#### [INPUT RECORDS]
Start of Block

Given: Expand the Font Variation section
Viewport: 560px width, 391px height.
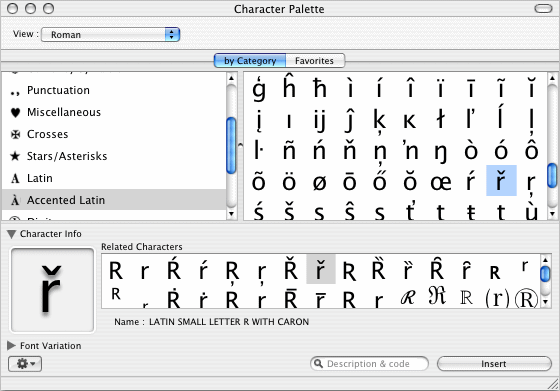Looking at the screenshot, I should coord(11,346).
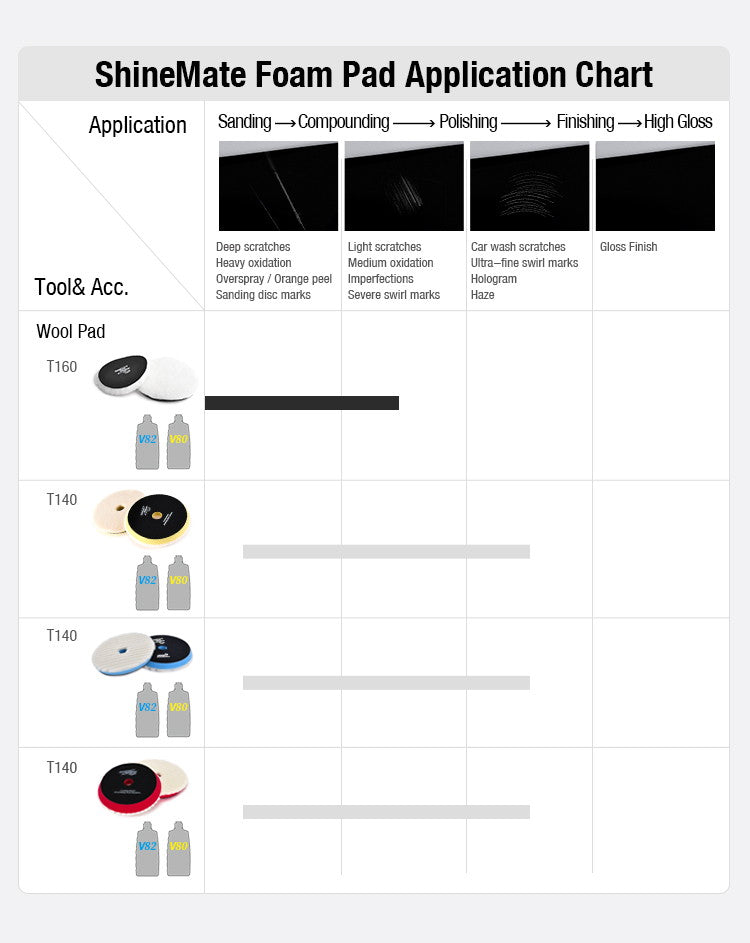Viewport: 750px width, 943px height.
Task: Click the black T160 application range bar
Action: (x=302, y=403)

End of Block

#### [THE TASK]
Please return the entries above exactly as they appear, but without the pictures.

#### [EXERCISE SOLUTION]
Given: Expand the Font Variation section
Viewport: 560px width, 391px height.
Looking at the screenshot, I should coord(11,346).
Viewport: 750px width, 943px height.
Task: Click the black T160 application range bar
Action: (x=302, y=403)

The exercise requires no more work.